Но хватило места для кровати и для люльки, в которой дремал младенец. Я склонилась над колыбелью… и здесь тьмой веет. Обе ведьмы, стало быть…
Я положила девочку на кровать и обернулась к женщине, что стояла, прижавшись к стене. Я чувствовала ее страх, и мне это не нравилось.
— Тебя здесь не обижают?
— Нет, госпожа.
— Быть может… что-то нужно? Одежда? Вещи?
— У нас все есть, госпожа…
И страх ее отступает. Точнее, она сама преодолевает его.
— Мой муж, госпожа… он очень плохой человек… и у него много друзей… он не спустит оскорбления.

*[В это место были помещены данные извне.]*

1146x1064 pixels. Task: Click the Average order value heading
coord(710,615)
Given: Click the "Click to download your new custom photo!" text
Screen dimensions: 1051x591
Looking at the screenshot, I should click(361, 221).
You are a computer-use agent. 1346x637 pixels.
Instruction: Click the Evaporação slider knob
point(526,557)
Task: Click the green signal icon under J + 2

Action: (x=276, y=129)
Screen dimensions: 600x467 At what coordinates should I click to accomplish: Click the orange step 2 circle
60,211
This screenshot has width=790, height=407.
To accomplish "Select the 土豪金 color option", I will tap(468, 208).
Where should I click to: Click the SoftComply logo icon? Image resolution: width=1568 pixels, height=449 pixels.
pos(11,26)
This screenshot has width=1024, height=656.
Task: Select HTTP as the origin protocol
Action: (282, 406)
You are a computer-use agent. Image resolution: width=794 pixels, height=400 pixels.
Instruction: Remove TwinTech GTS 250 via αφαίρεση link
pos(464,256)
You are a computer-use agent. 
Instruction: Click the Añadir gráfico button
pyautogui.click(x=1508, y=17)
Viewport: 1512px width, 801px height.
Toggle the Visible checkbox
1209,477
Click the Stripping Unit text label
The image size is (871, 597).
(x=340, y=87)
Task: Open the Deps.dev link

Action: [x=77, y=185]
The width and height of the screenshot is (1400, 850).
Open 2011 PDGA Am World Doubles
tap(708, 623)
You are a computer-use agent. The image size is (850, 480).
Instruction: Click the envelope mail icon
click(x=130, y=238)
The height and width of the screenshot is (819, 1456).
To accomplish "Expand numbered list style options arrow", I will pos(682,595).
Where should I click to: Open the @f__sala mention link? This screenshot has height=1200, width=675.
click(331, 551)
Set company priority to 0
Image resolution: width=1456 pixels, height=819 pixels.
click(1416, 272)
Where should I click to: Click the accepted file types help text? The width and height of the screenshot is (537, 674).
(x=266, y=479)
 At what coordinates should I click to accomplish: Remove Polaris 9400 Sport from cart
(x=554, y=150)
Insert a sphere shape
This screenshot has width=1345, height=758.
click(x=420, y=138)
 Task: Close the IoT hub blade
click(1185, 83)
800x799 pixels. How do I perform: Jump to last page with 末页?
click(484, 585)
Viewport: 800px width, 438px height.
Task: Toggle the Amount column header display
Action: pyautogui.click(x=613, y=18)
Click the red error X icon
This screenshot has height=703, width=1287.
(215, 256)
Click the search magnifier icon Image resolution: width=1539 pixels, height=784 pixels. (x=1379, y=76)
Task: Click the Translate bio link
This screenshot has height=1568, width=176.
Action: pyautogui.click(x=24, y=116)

И я… я боюсь, что… — полувздох. — Здесь место силы. Но есть люди, которые… которых учат разрушать места чужой силы. Я должна это сказать, госпожа.
— Говори, — разрешила я, укрывая мелкую одеялом.
Интересно, а других голосов она не слышала? В любом случае надо будет велеть, чтобы помалкивала. Возможно, конечно, эта ее способность нестабильна, а то и вовсе случайна, но привлечет она внимание многих. В прошлом хватает тайн, в которые люди не откажутся сунуть свой нос.
— Когда-то моя… бабка служила той… в чьих руках серп и камень. И ее мать. И мать ее матери… и моя тоже должна была, но… — Рашья прижала руки к груди. — Мою бабку убили. И ее мужа. И ее дочерей… других дочерей. Моей матери повезло, она должна была войти в первый круг… она отправилась в лес, где провела неделю… а когда вернулась, то… деревни больше не было.
Гм, что-то такое и я припоминаю, из показанного Кхари.
— Она долго блуждала… а когда вышла, то никому не сказала, откуда родом… и нам не говорила… это опасно… я… я почти ничего не умею, из того, что должно. Но я слышу. Это место просит о справедливости.